In 1931, Shewhart published Economic Control of Quality of Manufactured Product — the foundational text. It was the first publication on statistical quality control in manufacturing. The core argument: you cannot improve what you do not understand, and you cannot understand a process without distinguishing between its normal behavior and its exceptions.
The problem Shewhart solved in 1924 is the same problem analytics teams face every day. A metric drops 8% week over week. Is it a real problem? Is it seasonality? Is it within the normal range of fluctuation? Should leadership be concerned? Should the data team be investigating? Should the engineering team be checking for a bug?
So why don’t we use the framework of process control charts?
If you don’t have a framework for distinguishing signal from noise, you end up doing exactly what those pre-Shewhart factory managers were doing: reacting to every fluctuation, investing enormous effort in problems that aren’t problems, and missing the genuine signals buried in the noise.
A Preview of what’s coming
Shewhart’s memo in 1924 was the beginning. His ideas stayed largely confined to Western Electric for over a decade until World War II changed everything, and the methods proved themselves at a scale nobody had imagined.
In part two, we’ll look at what happened when Shewhart’s framework met the urgency of wartime manufacturing and how it drove one of the most remarkable leaps in industrial productivity in recorded history.
I’ll write more on this series because it’s of genuinely high interest to me, and I hope to you as well. The history of SPC is really the history of how analytical thinking learned to create accountability at industrial scale. That story is not over. It’s just getting started.
Until next time.

Hello Ergest, you dont know this, but I started my career in IT in steel plate manufacturing. The mill i worked in in Wollongong Australia was the only steel plate manufacturing plant in Australia.

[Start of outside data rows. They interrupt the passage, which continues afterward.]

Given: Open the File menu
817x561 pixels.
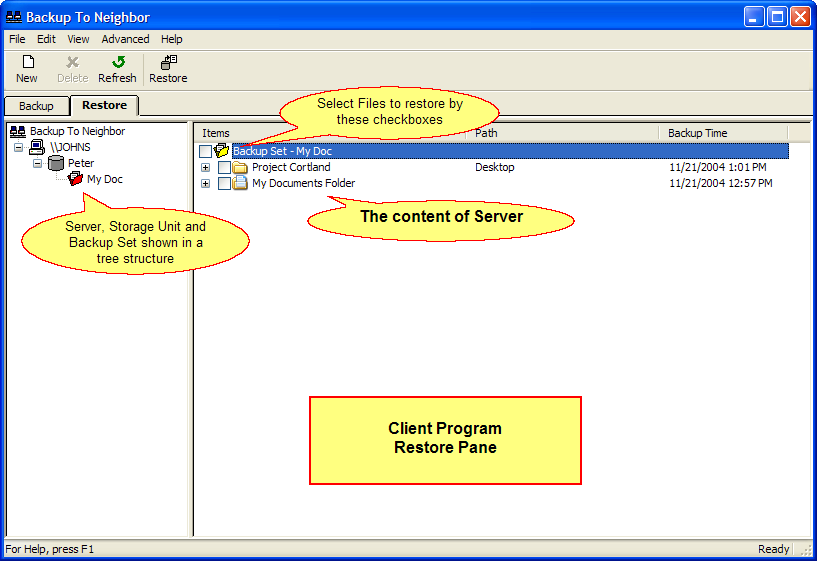Looking at the screenshot, I should coord(17,39).
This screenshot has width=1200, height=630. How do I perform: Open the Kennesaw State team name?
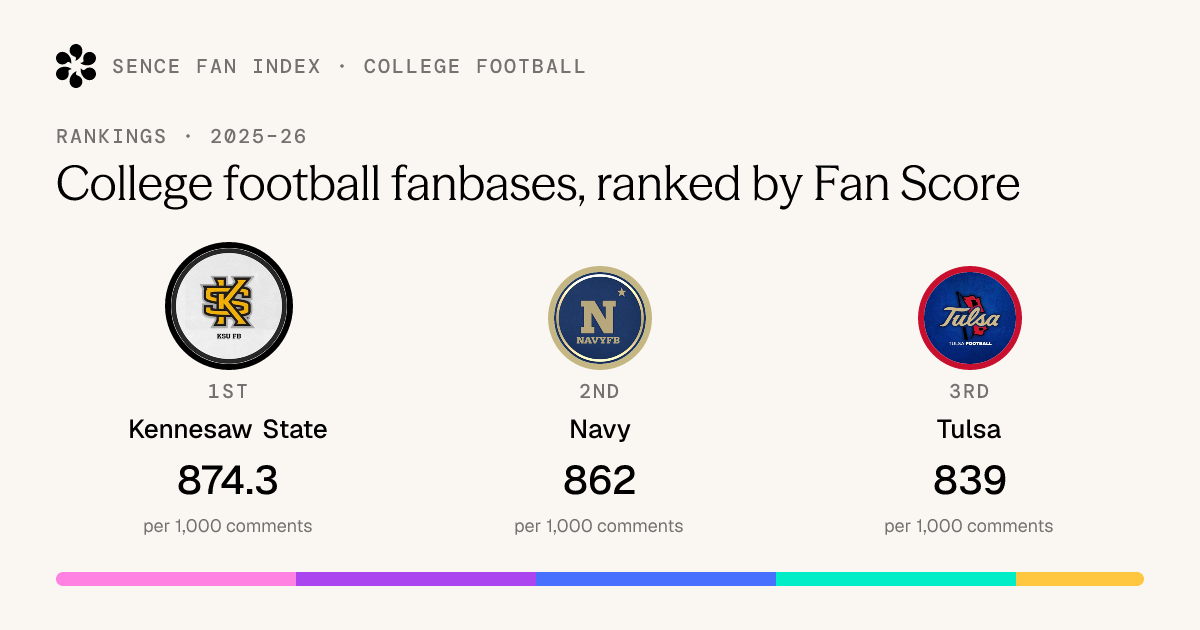(228, 430)

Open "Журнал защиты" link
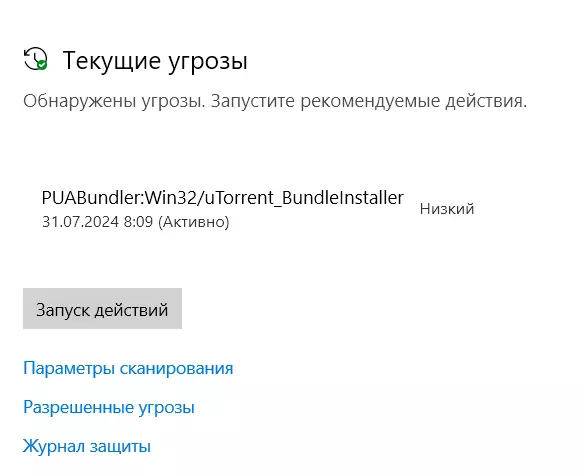click(87, 446)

Our steel plates were used in skyscraper construction, ship building, building of oil rigs, pipeline construction. You name it. If it needed flat steel plate it came out of our mill.
Of course the variations in the plates was very wide both from tye physical dimensions to the chemical composition. And every order was manufactured to order then. There was no such thing as a "standard steel plate".

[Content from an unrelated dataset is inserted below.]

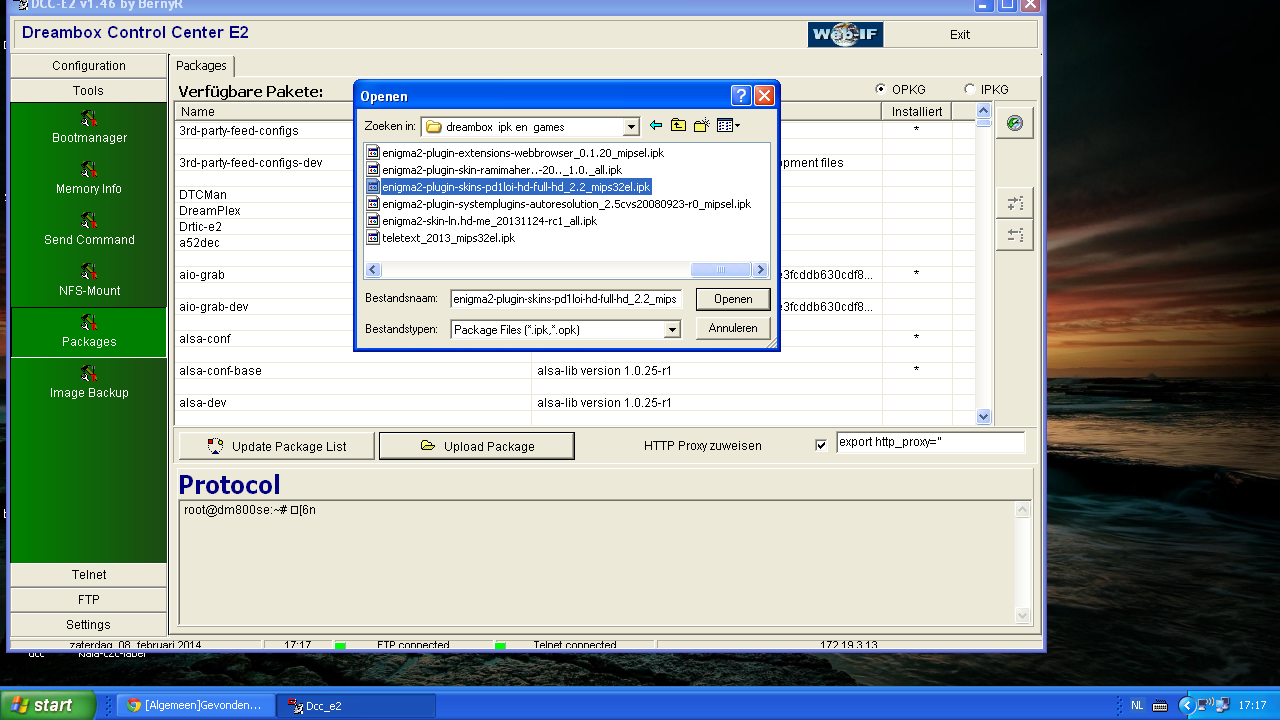
Task: Expand the Zoeken in folder dropdown
Action: click(631, 127)
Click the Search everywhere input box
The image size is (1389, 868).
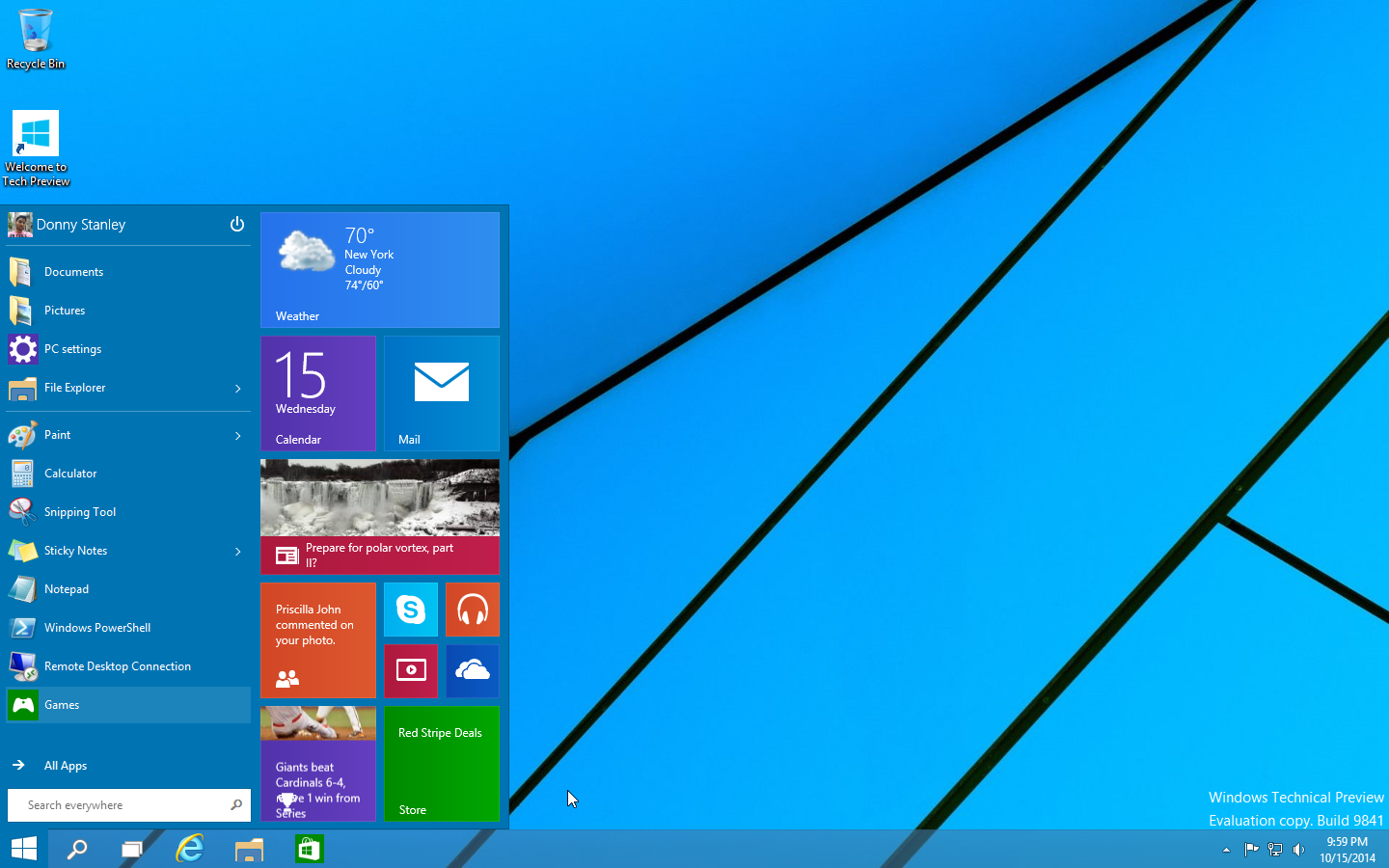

When a plate was rejected we used to scrap it. The system is worked on had a feature called "reallocation" where it was able to take a plate that was not fit for the order it was manufactured to and then see if there was an order it could be used to partly fulfill.
My first job was the test house. Depending on many factors samples had to be cut off plates and the samples were subjected to many tests to ensure the plates were fit for purpose of the order. Plates that were shipped that were found to be not fit for purpose were shipped back to us at our cost which could be tens of thousands of dollars in those days.
The system i worked on was called the certification system. It recorded all the test results from the test house and if the plates complied a certificate would be produced. This was a legal document certifying the plates were fit for purpose.
The semi trailer drivers were trained to have the certificates in their hands and as each plate was loaded on to their truck they were to read the plate number stamped on the plate and marry it up with the plate number on the certificate. If the plate put on the truck was not on a certificate in his hand he told the crane operator to remove it. Thats how this went.
Our system was able to reduce wastage from over 20 percent to below 2 percent which, at the time, was the best in the world.
Just thought you would like to hear that story. That was 1982 I worked on that system. And then I supported the whole mills computer systems single handedly for 2 years as a trainee. I got 50+ calls a day and was working 60 hour weeks plus doing a full time university load. Fun times.